Его подруга испытывала совсем другие чувства: её не отпускала тревога.
– Хотела бы я, чтобы всё закончилось хорошо, – пробормотала прижатая к нему толпой Варвара. – А ты? – выжидающе посмотрела она на него.
– Я тоже, – успокоил он её и поцеловал в макушку (ниже было не наклониться, его сдавили со всех сторон). – Всё будет хорошо, вот увидишь!
Тут-то всё и началось.
«Интересно, где сейчас Марк? – подумал Киш, вплывая на окраину сна. – Вот бы с кем я сейчас выпил!..»
8. Цветная гипотеза Аккадского
Несмотря на первую половину дня, владелец визитной карточки «Аркадий Аккадский. Адвокат» уже выглядел утомлённым: его веки припухли, фигура в кресле с высокой коричневой спинкой выглядела расслабленной. На столе перед ним стояли три опустошённые кофейные чашки, четвёртую ждала та же участь.
– Хорошо, что вы ещё не уехали, – похоже, Аркадий не сомневался, что его совет о небольшом путешествии будет принят Кишем к исполнению. – Я всю ночь не мог заснуть. Думал о вашем деле. Знаете, что мне в нём совершенно неясно? Зачем вашей бывшей весь этот процесс понадобился? Вот этого я не могу понять!
– Да ну, – сказал Киш, – неужели?
– Всю ночь ворочался, пытался разгадать… Дело уже закончено, поэтому признаюсь вам в одной вещи. Для успокоения совести я кое-что пробил об её личной жизни и узнал любопытную вещь: у вашей Варвары никого нет! Это, конечно, не стопроцентная информация, но всё же достаточно точная. Вы понимаете?
Он смотрел на Киша с торжеством и неуверенностью одновременно. Киш был убеждён, что все эти сведения Аркадий раскопал ещё в начале процесса и теперь смог выложить, как свежеиспечённые.
– Понимаю, – кивнул Киш. – И?
– Это же окончательно всё запутывает! – воскликнул Аккадский. – Если бы у неё кто-то был, то всё было бы более-менее понятно – без деталей, но в общих чертах. Но у неё никого нет. И это ставит в тупик. На раздел воспоминаний просто так не идут, вы это понимаете? Никогда ещё такого не бывало! – Аккадский возбужденно поддался вперёд. – Это же не шуточки, в конце концов!
– Согласен, – сказал Киш. – И?
– И вот у меня возникла гипотеза, которую я хочу проверить, – уже немного спокойней заговорил адвокат.
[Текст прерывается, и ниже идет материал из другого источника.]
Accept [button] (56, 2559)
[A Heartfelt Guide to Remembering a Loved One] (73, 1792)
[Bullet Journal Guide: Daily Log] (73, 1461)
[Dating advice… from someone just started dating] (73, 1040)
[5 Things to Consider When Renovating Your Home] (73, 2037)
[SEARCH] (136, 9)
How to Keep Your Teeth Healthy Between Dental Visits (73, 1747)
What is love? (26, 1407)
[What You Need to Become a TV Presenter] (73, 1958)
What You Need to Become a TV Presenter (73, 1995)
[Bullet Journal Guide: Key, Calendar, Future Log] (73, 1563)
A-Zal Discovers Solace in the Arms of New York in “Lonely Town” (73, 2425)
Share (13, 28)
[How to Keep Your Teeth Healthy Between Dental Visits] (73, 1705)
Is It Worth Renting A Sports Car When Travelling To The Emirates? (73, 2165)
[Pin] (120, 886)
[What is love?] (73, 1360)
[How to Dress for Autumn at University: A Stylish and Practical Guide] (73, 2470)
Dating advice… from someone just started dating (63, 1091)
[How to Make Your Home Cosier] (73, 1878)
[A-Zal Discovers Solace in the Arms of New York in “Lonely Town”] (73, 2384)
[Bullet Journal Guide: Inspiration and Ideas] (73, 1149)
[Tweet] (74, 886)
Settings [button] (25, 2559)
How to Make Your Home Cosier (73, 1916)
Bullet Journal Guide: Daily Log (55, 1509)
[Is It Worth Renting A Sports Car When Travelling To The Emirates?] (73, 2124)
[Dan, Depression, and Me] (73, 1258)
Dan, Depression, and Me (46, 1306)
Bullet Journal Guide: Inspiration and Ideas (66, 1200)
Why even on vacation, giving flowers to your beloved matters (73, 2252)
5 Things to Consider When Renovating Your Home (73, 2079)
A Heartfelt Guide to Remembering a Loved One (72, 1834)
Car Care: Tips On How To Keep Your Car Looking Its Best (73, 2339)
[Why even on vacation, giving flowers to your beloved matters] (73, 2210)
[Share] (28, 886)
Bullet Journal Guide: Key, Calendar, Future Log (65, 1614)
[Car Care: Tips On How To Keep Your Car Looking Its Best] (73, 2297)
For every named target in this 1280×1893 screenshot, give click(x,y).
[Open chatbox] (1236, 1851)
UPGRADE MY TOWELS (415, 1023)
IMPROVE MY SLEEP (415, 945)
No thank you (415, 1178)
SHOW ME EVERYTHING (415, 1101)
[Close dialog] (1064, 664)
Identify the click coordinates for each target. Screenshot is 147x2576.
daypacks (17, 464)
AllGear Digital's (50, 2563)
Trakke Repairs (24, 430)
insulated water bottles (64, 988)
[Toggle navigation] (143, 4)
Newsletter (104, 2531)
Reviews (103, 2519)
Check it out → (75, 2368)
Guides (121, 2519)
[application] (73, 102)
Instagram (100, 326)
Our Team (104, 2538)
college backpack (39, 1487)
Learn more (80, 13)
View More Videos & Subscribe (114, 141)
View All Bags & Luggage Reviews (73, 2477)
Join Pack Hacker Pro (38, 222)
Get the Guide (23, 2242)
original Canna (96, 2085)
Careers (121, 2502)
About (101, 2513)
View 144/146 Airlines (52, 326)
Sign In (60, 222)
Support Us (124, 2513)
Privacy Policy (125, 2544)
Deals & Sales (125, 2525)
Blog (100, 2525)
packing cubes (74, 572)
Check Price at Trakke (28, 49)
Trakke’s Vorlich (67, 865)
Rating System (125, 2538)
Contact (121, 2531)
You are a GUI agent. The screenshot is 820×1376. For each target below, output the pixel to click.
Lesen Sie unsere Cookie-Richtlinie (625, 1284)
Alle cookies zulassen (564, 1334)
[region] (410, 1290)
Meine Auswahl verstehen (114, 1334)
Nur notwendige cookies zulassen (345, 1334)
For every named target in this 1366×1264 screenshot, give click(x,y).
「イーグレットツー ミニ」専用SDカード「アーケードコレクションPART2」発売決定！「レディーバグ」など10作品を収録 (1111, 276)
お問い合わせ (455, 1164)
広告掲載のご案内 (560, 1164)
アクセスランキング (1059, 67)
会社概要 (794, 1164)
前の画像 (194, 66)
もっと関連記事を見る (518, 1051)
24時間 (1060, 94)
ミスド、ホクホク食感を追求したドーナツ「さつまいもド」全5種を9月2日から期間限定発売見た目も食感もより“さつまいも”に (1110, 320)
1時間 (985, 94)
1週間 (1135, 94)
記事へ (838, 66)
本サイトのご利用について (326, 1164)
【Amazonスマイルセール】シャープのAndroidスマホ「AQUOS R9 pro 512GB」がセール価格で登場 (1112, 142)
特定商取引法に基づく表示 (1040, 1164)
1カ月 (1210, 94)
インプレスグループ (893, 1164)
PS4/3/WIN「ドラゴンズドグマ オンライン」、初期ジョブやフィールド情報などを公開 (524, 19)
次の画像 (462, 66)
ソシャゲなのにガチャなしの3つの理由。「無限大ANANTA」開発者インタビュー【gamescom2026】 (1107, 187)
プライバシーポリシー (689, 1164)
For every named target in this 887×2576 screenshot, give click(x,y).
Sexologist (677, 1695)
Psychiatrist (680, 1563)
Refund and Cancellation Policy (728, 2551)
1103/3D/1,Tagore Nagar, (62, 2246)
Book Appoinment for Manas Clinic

– Гипотеза? – вяло поинтересовался Киш.
– Она немного необычная. Как и всё ваше дело.
– И какая же?
– Вам ничего не говорит слово жзксжбжбж?
– ?!
– Не торопитесь, – призвал его Аккадский. – Я понимаю, звучит странно. Но здесь могут быть пропущены гласные, так что… Ничего?
Киш отрицательно покачал головой.
– А оскгобобо?
– Нет.
– А если прочесть наоборот, – настаивал адвокат, – жбжбжскзж? Или обобогксо?
– Снова нет.
– Понимаете, – заговорил Аккадский немного разочарованно, – у влюблённых бывают свои, только им известные словечки, и вот мне показалось, что ваша Варвара хотела передать вам некое зашифрованное послание.